E’ stato bravo, Gianfranco Fini. Bravo nel dire come meglio non si poteva quali sono le regole fondamentali della democrazia: il ruolo forte del Parlamento, la laicità dello Stato, il rifiuto del culto della personalità e del pensiero unico, l’atteggiamento imparziale di fronte al fenomeno dell’immigrazione. Non sono cose di destra, e neppure di sinistra: a ben vedere, questi sono i principi che dovrebbero essere condivisi da tutti gli schieramenti e in quanto tali dovrebbero rappresentare la cornice nella quale inquadrare la dialettica politica.Ma se il discorso del presidente della Camera al congresso di scioglimento di An ha fatto tanto rumore vuol dire che le cose non stanno così. Infatti quel discorso suona eretico proprio per la destra berlusconiana. Però Berlusconi in persona si è congratulato con lui, e così ha stoppato le critiche di lesa maestà che avrebbero potuto fioccare sul capo del temerario Fini. Al Cavaliere non serve, è evidente, una disputa di questo tipo: meglio finirla lì, tanto più ora che An e il suo leader non sono più un problema.E’ un copione già visto molti anni fa. Era il 1998 e a Verona, nei giorni a cavallo tra febbraio e marzo, si svolgeva la prima Conferenza programmatica di Alleanza Nazionale, nata tre anni prima a Fiuggi. Lì Fini tentò per la prima volta di costruire una vera destra moderna ed europea, come allora si diceva. La scenografia era molto diversa da quella a cui i vecchi missini erano abituati: una beneaugurante coccinella come simbolo, un gran lavorare di commissioni per studiare proposte di programma adeguate al futuro, un clima di riconciliazione nazionale da far crescere nelle coscienze della destra come stava crescendo in quelle della sinistra.

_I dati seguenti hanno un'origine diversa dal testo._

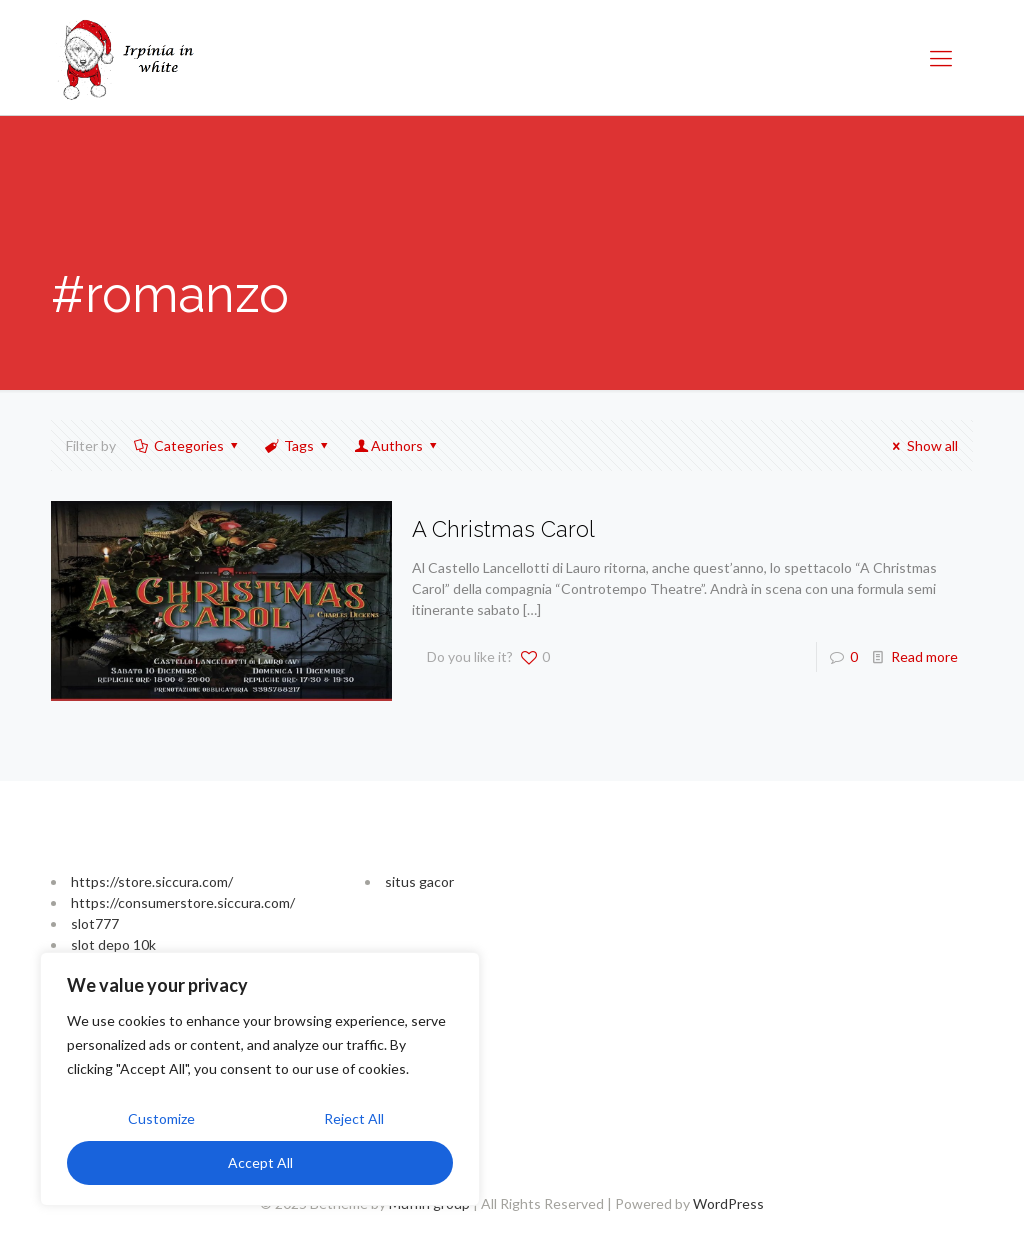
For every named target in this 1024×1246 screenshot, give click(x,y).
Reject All (354, 1118)
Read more (924, 656)
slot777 (95, 923)
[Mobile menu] (941, 58)
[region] (260, 1079)
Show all (922, 445)
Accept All (260, 1162)
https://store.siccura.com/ (152, 881)
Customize (161, 1118)
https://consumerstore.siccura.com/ (183, 902)
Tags (298, 445)
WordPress (728, 1203)
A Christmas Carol (503, 529)
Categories (187, 445)
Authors (397, 445)
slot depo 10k (113, 944)
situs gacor (419, 881)
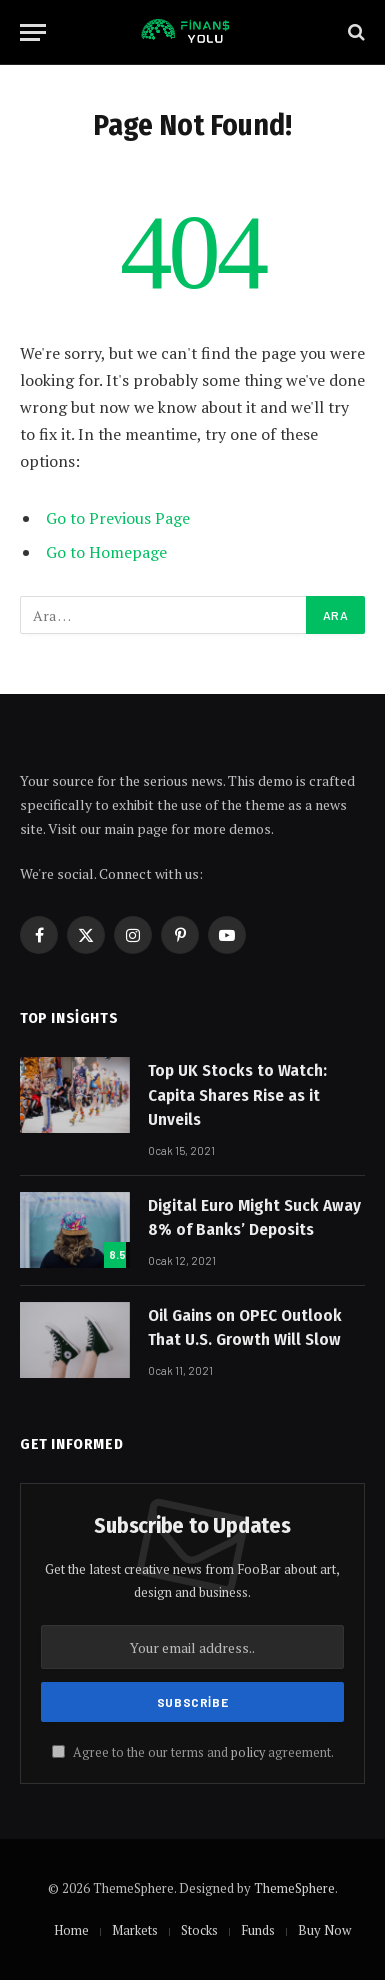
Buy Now (324, 1930)
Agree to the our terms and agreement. (193, 1752)
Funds (258, 1930)
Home (71, 1930)
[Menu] (33, 32)
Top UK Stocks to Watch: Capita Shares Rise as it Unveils (237, 1095)
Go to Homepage (106, 552)
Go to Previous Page (118, 518)
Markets (135, 1930)
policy (248, 1752)
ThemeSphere (294, 1888)
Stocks (199, 1930)
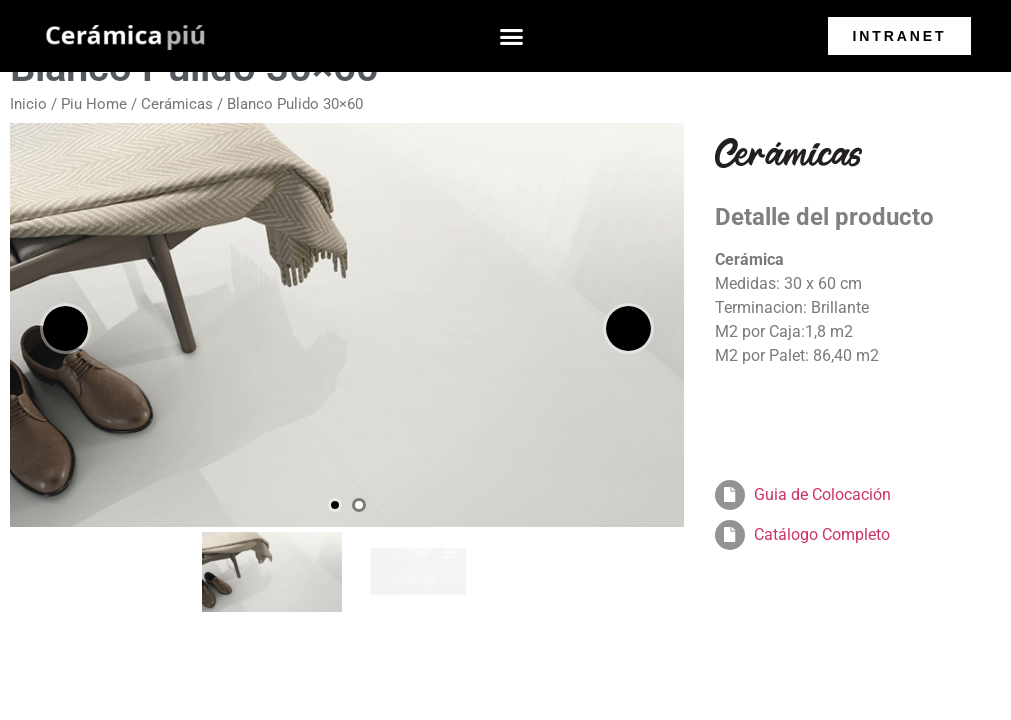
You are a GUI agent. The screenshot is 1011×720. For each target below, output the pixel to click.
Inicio (28, 104)
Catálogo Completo (822, 534)
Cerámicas (177, 104)
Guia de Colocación (822, 494)
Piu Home (94, 104)
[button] (512, 36)
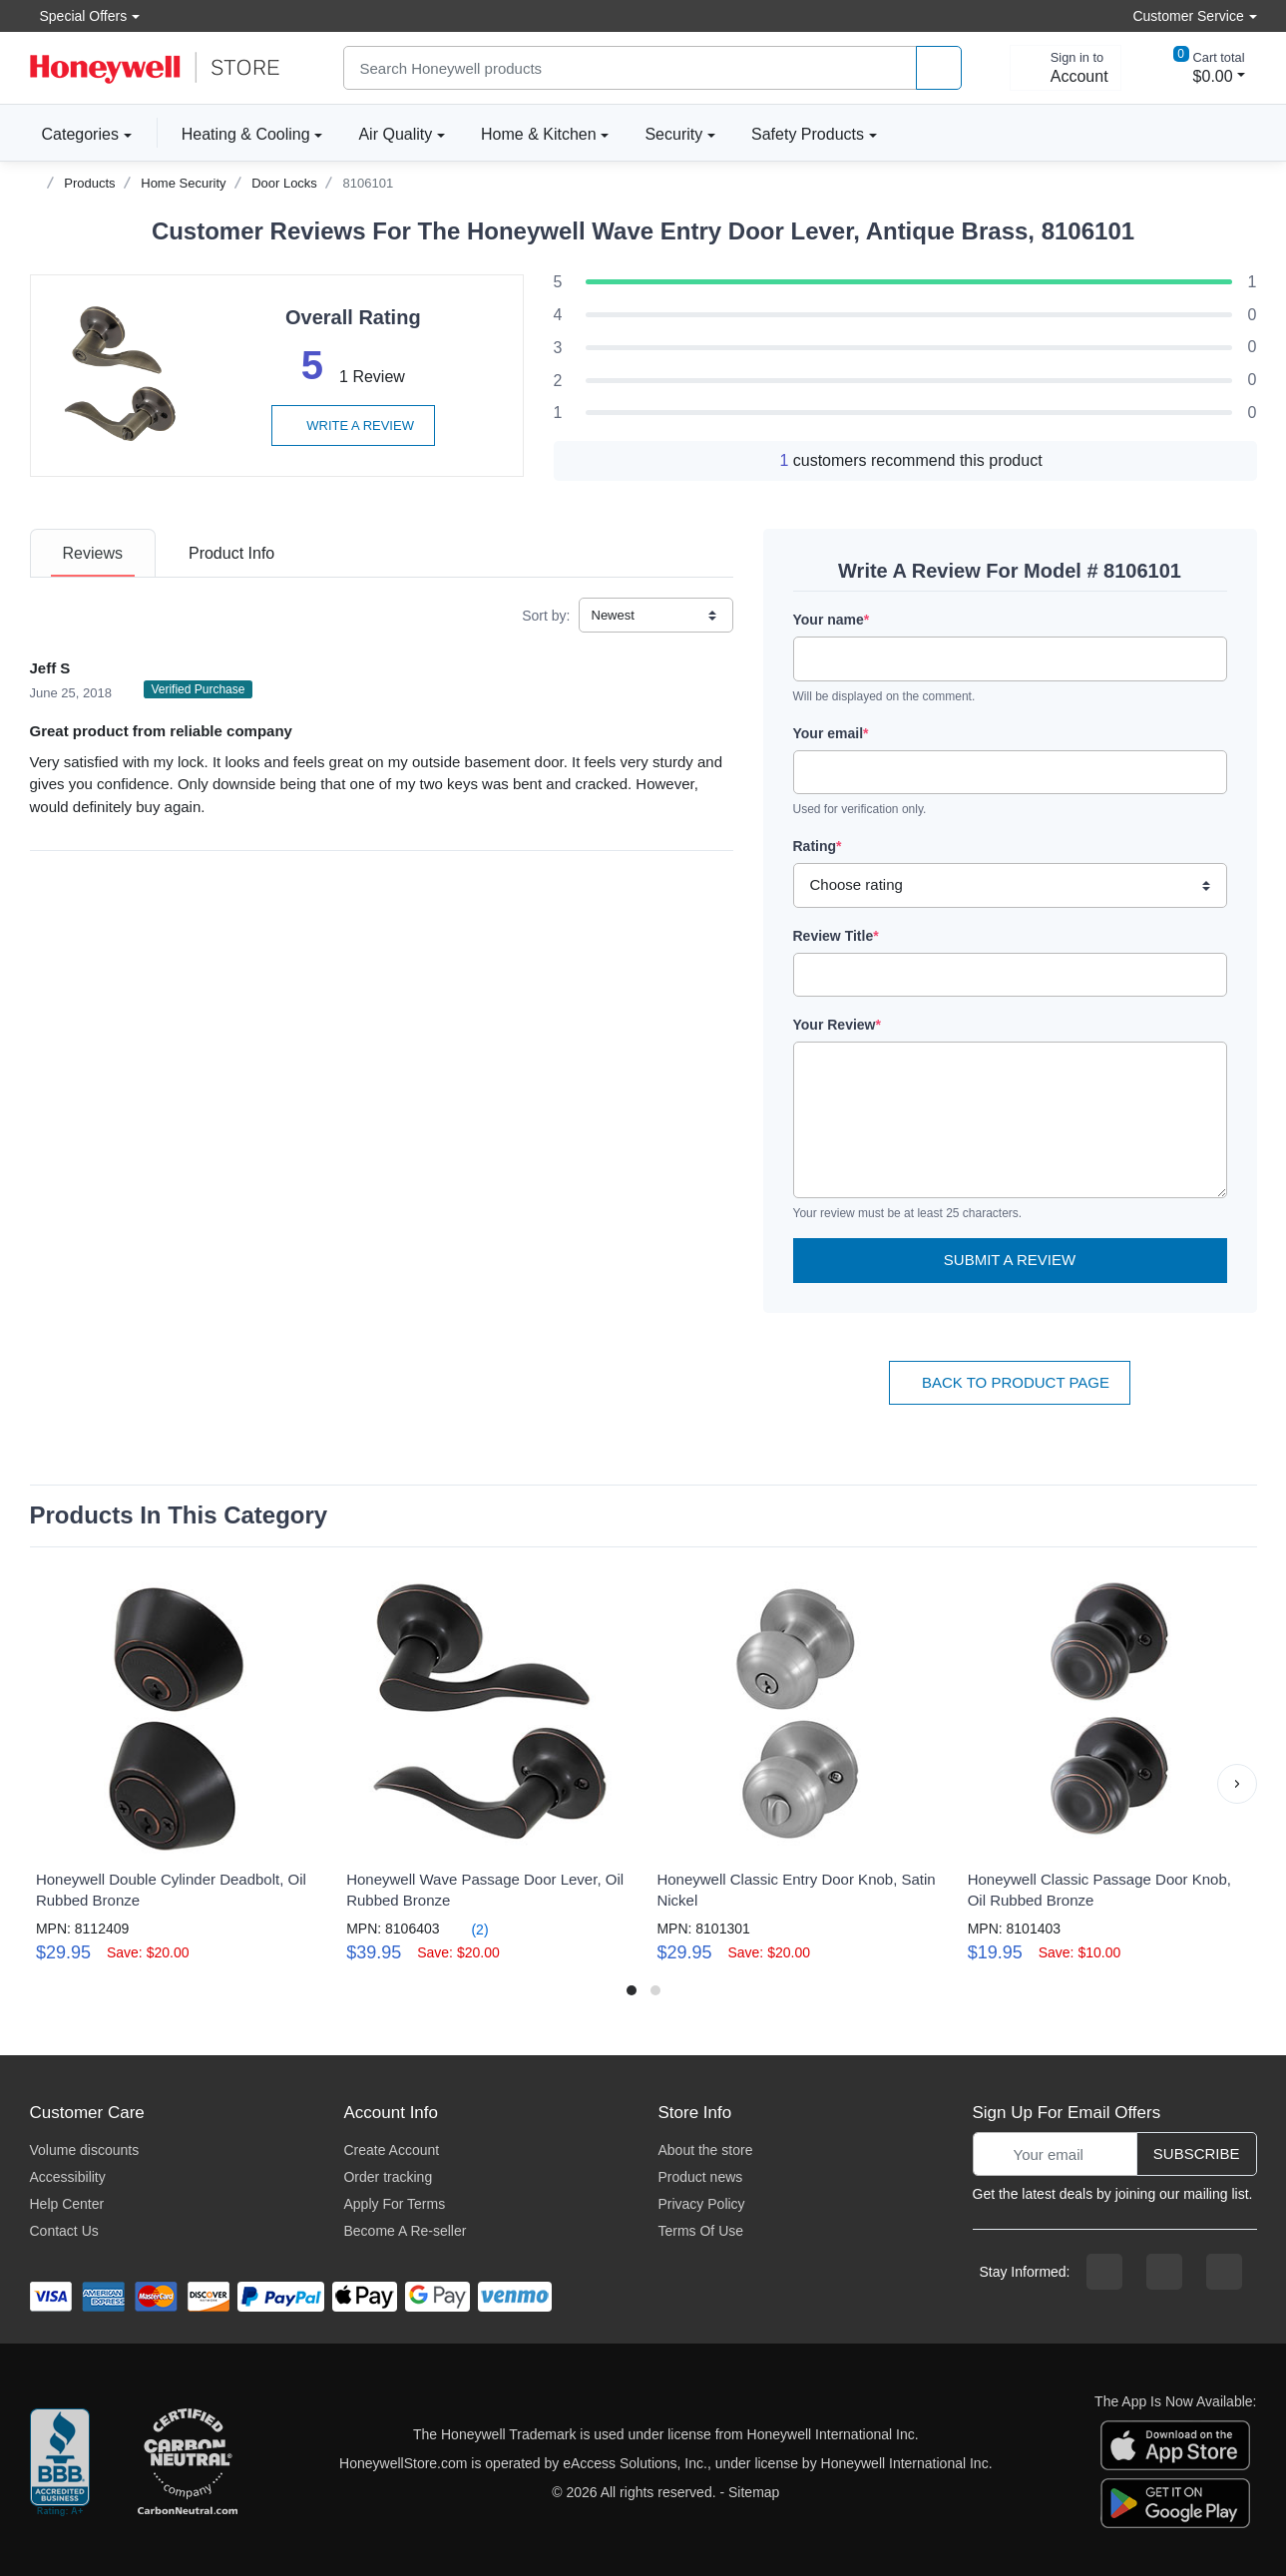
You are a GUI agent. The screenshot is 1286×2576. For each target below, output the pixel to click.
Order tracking (387, 2177)
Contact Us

I vecchi militanti assistevano un po’ spaesati ma fiduciosi, pronti ad accantonare il vecchio armamentario polemico in nome di un avvenire politico che li avrebbe visti protagonisti.Poi a Verona arrivò Berlusconi e tutto cambiò. Già perché il Cavaliere, l’uomo a cui la destra doveva tanta gratitudine, entrò in sala seguito da uno stuolo di omoni nerboruti che portavano pacchi di copie del “libro nero del comunismo”, prontamente distribuiti in platea. Quindi salì sul palco e tenne un discorso di fuoco sul nemico comunista, chiamando alla guerra i presenti. E così un Fini pallido ed esterrefatto vide fallire tutta la sua operazione: il partito venne risospinto indietro, i militanti si sentirono riproporre le loro vecchie parole d’ordine e naturalmente preferirono tornare a rifugiarsi nelle antiche certezze piuttosto che intraprendere la via faticosa che il loro leader aveva indicato. Anche allora Berlusconi trattò Fini come lo tratta adesso: gli diede ragione e lo ringraziò. Ma andò avanti per la sua strada, schiacciandolo senza complimenti.Fini non riuscì a contrastarlo, e non ci è più riuscito in seguito. L’impressione, anzi, è che l’attuale presidente della Camera abbia via via perso terreno nel suo partito, e che adesso la sua sia una voce nel deserto. Si dice che quello all’ultimo congresso di An sia un discorso volto al futuro, un’ipoteca posta sulla successione a Berlusconi, magari in alternativa all’astro crescente di Giulio Tremonti. E che rappresenti un atto di disprezzo per la nomenklatura di An, berlusconiana già prima dello scioglimento del partito.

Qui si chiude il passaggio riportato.